17 Oct 2017: National Energy Guarantee (NEG) announced
After rejecting the Finkel Review’s recommendation of a Clean Energy Target, the Turnbull government announced it would create a new National Energy Guarantee to deliver more affordable and reliable electricity while meeting its international emissions commitments. This would require the support of the states. The policy found little support from the more conservative faction of the Coalition, or from those calling for action on climate change.
27 Oct 2017: Judgement on eligibility under Section 44(1) of the Constitution
The High Court, acting as the Court of Disputed Returns, handed down judgement that Senators Scott Ludlam, Larissa Waters, Malcolm Roberts, and Fiona Nash, as well as Deputy Prime Minister Barnaby Joyce, were all ruled ineligible to have been elected. A writ for a by-election in Joyce's former seat of New England was issued for 2 December.
2 Dec 2017: Barnaby Joyce wins by-election
Joyce won the New England by-election for his former seat with a 7.5% swing in his favour, and was sworn back into the house 4 days later. This restored the Turnbull government’s 1-seat majority.
8 Dec 2017: Same-sex marriage legalised
After a 61.6% ‘yes’ vote in the Australian Marriage Law Postal Survey, the Governor-General gave his assent to the Marriage Amendment (Definition and Religious Freedoms) Bill, which redefined marriage as a ‘union of two people’ and removed other gendered language from the Marriage Act 1961.
8 Mar 2018: Trans-Pacific Partnership
Australia and 11 other countries signed the Trans Pacific Partnership (TPP) free trade agreement.

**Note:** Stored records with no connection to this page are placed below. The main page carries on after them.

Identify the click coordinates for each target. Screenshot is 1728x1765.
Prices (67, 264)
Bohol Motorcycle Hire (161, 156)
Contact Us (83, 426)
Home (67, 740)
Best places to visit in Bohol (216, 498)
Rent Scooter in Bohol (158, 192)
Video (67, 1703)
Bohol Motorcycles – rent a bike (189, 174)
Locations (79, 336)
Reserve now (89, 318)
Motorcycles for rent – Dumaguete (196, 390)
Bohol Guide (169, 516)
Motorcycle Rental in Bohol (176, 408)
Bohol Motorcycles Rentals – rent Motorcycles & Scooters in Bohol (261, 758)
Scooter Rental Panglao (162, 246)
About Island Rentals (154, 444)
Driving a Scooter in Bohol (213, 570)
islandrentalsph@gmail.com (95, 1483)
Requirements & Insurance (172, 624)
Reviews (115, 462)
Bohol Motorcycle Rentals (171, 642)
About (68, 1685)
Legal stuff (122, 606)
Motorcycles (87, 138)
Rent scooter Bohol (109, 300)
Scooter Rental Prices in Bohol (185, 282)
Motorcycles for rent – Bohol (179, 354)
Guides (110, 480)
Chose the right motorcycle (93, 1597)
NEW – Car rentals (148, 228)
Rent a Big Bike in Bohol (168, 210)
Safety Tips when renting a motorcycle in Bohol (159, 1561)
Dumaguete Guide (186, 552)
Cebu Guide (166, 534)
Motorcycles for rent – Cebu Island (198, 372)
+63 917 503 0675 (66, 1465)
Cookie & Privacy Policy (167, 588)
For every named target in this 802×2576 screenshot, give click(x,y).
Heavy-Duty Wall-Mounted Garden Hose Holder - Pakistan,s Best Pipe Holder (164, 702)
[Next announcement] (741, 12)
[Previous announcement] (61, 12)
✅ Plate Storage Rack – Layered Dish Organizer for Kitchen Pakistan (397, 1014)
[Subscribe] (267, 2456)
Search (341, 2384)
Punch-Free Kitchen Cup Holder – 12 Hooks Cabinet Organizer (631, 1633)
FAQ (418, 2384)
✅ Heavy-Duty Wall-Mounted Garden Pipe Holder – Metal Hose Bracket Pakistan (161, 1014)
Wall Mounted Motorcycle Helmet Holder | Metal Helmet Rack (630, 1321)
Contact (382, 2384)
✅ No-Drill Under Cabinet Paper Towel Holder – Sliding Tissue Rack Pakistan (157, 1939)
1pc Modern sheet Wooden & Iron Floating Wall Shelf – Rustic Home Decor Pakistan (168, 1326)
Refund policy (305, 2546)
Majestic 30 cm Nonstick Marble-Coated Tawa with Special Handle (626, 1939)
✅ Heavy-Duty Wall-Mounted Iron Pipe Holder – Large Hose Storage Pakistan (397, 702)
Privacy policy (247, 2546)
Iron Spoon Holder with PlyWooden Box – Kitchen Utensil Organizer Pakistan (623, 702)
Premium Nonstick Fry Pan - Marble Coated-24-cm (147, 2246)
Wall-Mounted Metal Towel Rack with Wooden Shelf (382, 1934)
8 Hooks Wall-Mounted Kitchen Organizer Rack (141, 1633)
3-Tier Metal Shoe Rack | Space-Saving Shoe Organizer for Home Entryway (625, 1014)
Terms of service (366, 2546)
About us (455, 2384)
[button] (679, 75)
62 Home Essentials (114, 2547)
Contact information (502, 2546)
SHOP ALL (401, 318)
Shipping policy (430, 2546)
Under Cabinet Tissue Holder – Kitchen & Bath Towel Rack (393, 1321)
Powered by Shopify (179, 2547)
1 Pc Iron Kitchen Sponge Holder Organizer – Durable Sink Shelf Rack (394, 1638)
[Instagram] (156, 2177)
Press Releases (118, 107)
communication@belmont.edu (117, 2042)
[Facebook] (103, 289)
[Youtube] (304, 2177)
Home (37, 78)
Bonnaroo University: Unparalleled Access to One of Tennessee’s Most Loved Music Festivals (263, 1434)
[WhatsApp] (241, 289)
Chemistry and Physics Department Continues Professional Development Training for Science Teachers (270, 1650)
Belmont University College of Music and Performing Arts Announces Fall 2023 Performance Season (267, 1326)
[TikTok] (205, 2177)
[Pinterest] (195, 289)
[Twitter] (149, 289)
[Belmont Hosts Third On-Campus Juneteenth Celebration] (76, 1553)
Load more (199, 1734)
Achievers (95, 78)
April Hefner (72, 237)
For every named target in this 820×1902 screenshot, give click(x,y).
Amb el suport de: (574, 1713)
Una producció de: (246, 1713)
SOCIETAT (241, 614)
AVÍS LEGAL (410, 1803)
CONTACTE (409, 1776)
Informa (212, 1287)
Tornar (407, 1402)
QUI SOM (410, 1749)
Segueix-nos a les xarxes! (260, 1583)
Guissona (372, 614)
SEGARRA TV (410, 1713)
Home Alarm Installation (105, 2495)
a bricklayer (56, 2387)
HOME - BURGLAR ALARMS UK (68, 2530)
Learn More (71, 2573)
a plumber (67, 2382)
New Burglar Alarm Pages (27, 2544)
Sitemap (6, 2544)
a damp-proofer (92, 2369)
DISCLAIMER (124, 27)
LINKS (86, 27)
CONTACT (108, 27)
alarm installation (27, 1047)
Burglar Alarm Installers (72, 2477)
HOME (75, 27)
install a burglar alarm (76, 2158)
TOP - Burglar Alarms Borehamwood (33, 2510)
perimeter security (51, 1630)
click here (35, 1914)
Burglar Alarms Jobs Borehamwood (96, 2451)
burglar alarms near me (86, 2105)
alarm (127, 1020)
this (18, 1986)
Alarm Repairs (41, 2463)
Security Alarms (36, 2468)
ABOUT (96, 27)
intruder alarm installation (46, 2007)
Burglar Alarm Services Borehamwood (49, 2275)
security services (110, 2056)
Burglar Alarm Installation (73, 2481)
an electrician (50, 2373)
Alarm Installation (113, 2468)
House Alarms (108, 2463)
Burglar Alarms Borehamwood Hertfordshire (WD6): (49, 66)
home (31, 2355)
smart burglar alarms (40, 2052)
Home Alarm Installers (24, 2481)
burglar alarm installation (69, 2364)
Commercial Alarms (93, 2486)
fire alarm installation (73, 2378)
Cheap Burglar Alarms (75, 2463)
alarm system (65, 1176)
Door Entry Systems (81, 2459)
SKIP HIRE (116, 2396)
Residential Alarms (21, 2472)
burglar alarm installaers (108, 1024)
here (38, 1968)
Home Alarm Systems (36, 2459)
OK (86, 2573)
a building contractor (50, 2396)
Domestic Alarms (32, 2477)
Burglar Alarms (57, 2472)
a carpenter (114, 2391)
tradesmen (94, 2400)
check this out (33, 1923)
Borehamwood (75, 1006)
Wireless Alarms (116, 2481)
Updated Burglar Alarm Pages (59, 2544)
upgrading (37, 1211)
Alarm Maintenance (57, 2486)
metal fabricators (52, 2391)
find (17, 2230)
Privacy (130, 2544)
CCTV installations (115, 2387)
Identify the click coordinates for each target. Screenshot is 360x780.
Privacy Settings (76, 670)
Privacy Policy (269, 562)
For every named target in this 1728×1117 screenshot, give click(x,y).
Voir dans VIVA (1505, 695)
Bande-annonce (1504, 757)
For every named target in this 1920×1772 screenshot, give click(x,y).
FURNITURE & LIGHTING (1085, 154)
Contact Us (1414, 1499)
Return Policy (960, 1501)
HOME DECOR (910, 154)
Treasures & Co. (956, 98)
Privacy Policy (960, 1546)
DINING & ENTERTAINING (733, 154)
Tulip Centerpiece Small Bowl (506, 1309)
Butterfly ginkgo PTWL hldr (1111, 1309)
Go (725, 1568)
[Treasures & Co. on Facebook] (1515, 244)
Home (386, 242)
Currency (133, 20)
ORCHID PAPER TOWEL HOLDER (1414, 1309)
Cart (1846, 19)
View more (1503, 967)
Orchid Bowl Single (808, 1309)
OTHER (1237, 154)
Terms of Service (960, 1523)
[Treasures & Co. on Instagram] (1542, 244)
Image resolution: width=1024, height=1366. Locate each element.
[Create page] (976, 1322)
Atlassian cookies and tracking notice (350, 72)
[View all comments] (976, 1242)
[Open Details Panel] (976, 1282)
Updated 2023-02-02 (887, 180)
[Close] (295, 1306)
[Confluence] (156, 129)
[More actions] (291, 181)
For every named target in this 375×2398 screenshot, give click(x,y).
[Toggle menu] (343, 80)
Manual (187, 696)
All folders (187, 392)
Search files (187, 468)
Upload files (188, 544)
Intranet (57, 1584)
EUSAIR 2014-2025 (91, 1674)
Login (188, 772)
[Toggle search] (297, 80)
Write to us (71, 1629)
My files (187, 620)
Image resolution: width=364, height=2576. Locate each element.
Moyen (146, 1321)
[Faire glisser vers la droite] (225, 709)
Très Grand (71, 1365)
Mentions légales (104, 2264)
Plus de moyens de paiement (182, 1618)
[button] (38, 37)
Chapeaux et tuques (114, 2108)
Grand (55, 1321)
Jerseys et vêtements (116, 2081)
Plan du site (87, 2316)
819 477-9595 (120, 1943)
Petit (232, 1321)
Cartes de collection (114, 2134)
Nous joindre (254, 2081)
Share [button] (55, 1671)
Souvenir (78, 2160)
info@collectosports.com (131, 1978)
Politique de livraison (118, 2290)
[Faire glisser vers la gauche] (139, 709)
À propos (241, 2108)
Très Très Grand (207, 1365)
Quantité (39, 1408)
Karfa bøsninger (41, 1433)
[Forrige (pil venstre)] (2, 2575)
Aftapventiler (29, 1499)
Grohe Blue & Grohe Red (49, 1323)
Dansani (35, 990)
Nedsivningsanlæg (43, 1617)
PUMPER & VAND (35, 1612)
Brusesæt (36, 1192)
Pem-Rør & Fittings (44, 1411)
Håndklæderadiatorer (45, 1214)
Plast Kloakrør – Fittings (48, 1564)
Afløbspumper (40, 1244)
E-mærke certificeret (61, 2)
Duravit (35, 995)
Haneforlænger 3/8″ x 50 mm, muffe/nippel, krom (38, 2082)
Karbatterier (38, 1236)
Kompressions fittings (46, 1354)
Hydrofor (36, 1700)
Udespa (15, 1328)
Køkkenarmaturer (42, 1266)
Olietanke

21 Aug 2018: First leadership challenge
Turnbull survived a leadership challenge in the Liberal party room meeting. Minister for Home Affairs Peter Dutton unsuccessfully challenged, with Turnbull retaining leadership 48-35. The challenge highlighted ideological tension between the party’s moderates led by Turnbull, and the conservatives led by Dutton and former Prime Minister Tony Abbott.
Labour moved a motion of no-confidence in the Prime Minister in the lower house of parliament which failed, Turnbull retained leadership 76 votes to 67.
24 Aug 2018: Second leadership challenge
Peter Dutton presented Turnbull with a petition calling for a party room meeting signed by 43 party members indicating he had lost majority party support triggering a leaders spill. The motion to declare the leadership position vacant was passed at 45-40 votes. Turnbull decided not to stand in the resulting leadership ballot. Scott Morrison was elected leader of the Liberal Party, defeating Peter Dutton and Julie Bishop, 45-40 votes.
31 Aug 2018: Leaves Parliament
Former Prime Minister Malcolm Turnbull tendered his resignation to the Speaker of the House of Representatives on Friday, formally bringing to an end his 14 year career as a federal member of Parliament.